Detection Unlimited, by Georgette Heyer

Georgette Heyer wrote some memorably creative mystery novels, and some memorably terrible ones. She also wrote Detection Unlimited, which I can only assume she threw together to meet an urgent deadline.

When local solicitor Sampson Warrenby is found shot in his garden, everyone in the village has a theory about who murdered him. Warrenby was widely disliked, and several of his neighbors, from his overly pious niece to the quiet couple living on the outskirts of town, had reason to want him gone. Confronted with an overabundance of motive, Inspector Hemingway—Heyer's most affable detective—has to figure out which of his many suspects had the means and opportunity.

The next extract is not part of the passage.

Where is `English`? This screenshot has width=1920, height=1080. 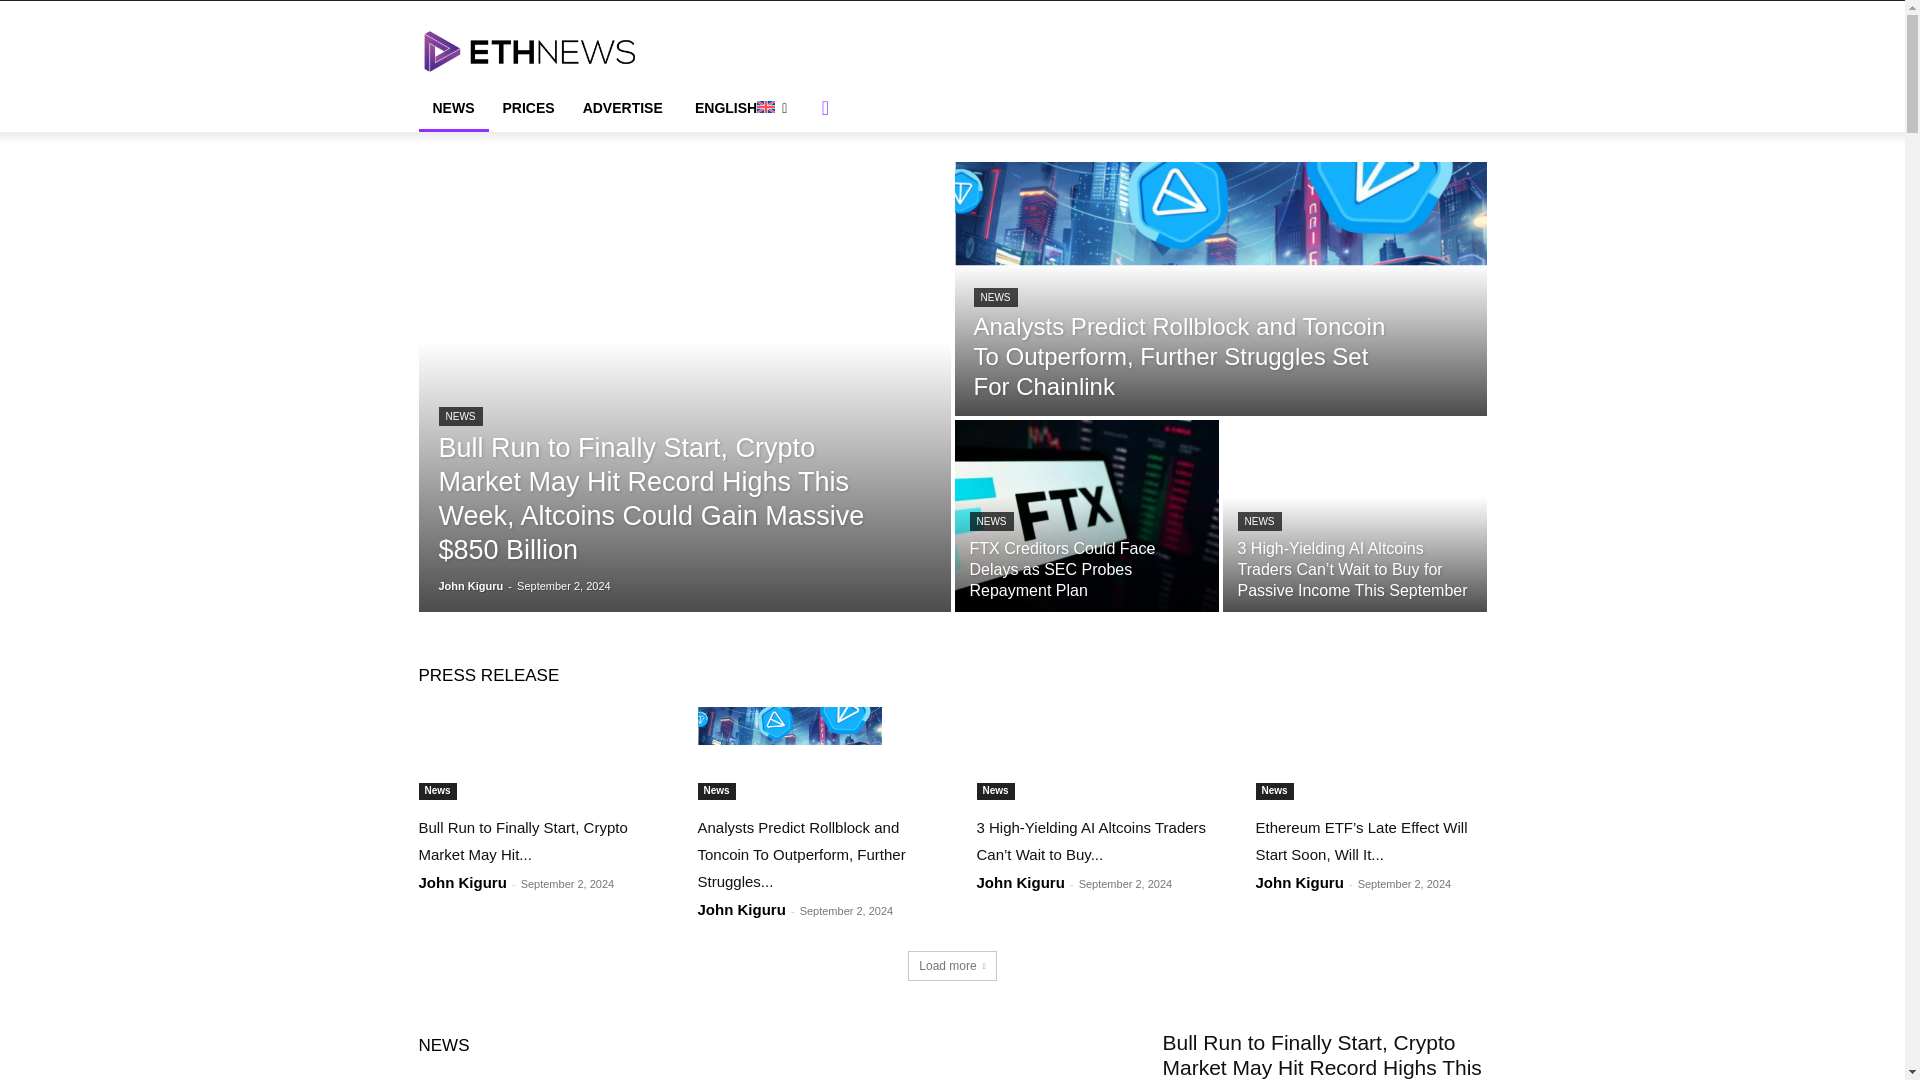
English is located at coordinates (740, 108).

Even at her worst, Heyer was a competent writer. Everything in this book makes sense, the dialogue shows her usual flair, and there's a pleasant, if extremely low-key, romance. Unfortunately, she has already featured most of these characters in various guises elsewhere, and those earlier examples were far more interesting: the sanctimonious hypocrite, the sharp-tongued young man, the briskly competent spinster aunt. Detection Unlimited, alas, only features a handful of truly memorable creations: a prize-winning family of Pekingese dogs, all of whom have names starting with U. While I enjoyed the few glimpses Heyer offered us Ultima Ulysses and his offspring, they weren't enough to justify the $15 cover price for this otherwise pedestrian mystery. Even Heyer completists should look for this sucker used, or better yet, at their local library.